Why Should You Care About Empathy for People You Barely Know?

🙋🏽♀️ Why is empathy important when considering someone else's feelings or situation, especially if you don't know the person well or are unsure how much they care about their own situation?
This thoughtful question was posed by one of my students during a meditation class at the women's prison I teach. It highlights a profound curiosity about the nature and importance of empathy and how our sense of self frames our response.
🔶 Why Should You Care About Empathy?
We often think of empathy and compassion as obligations. This mindset can lead to people doing good deeds with an attitude of superiority or bitterness, turning acts of empathy into burdensome tasks. But what if we approached empathy differently?
🔶 A Fresh Perspective on Empathy
Being empathetic and compassionate means opening up to ourselves and others. It involves creating enough space in our hearts for feelings to flow and having the strength and courage to see the world as it is, rather than shutting ourselves off to protect our sense of being.
🔶 The Power of Meditation
People engage in meditation for many reasons. Many start meditating to feel less anxious, more grounded, and clearer.
At its core, meditation helps us befriend ourselves. It reminds us not to fear any aspect that shows up within us when the light of awareness makes those parts of ourselves visible. This self-befriending takes time.

> PROMPT
Answer these questions about the empathy piece:
(a) In what setting was the student's question posed?
(b) What attitudes can result from treating empathy and compassion as obligations?
(c) Why do many people start meditating?
The material after this point comes from a separate source.

> DATASET CONTENT
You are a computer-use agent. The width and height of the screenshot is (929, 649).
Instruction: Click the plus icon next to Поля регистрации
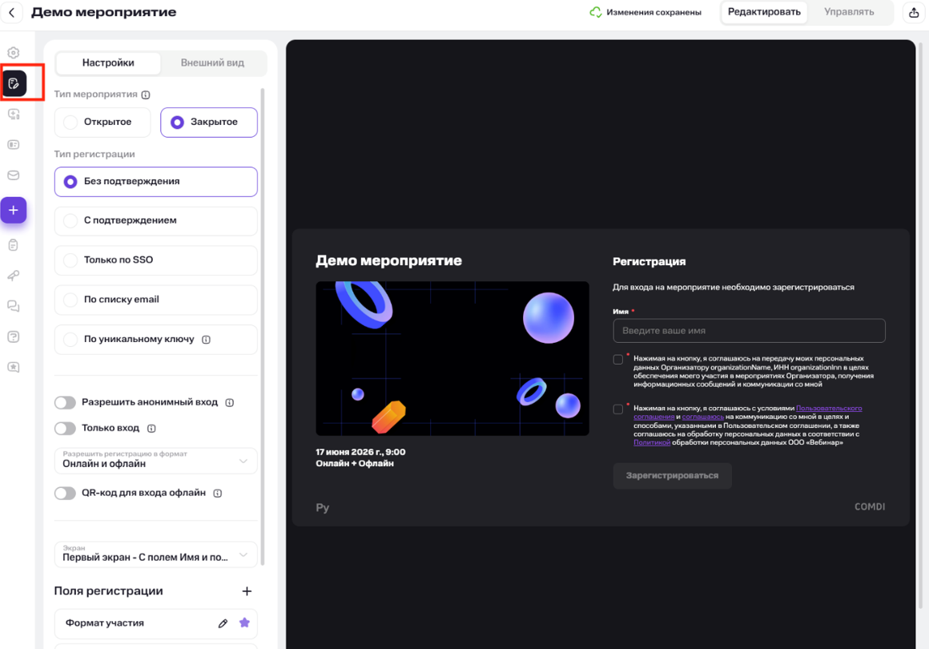coord(247,591)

> WRITTEN SOLUTION
(a) It was posed during a meditation class at the women's prison where the writer teaches.
(b) Superiority or bitterness.
(c) To feel less anxious, more grounded, and clearer.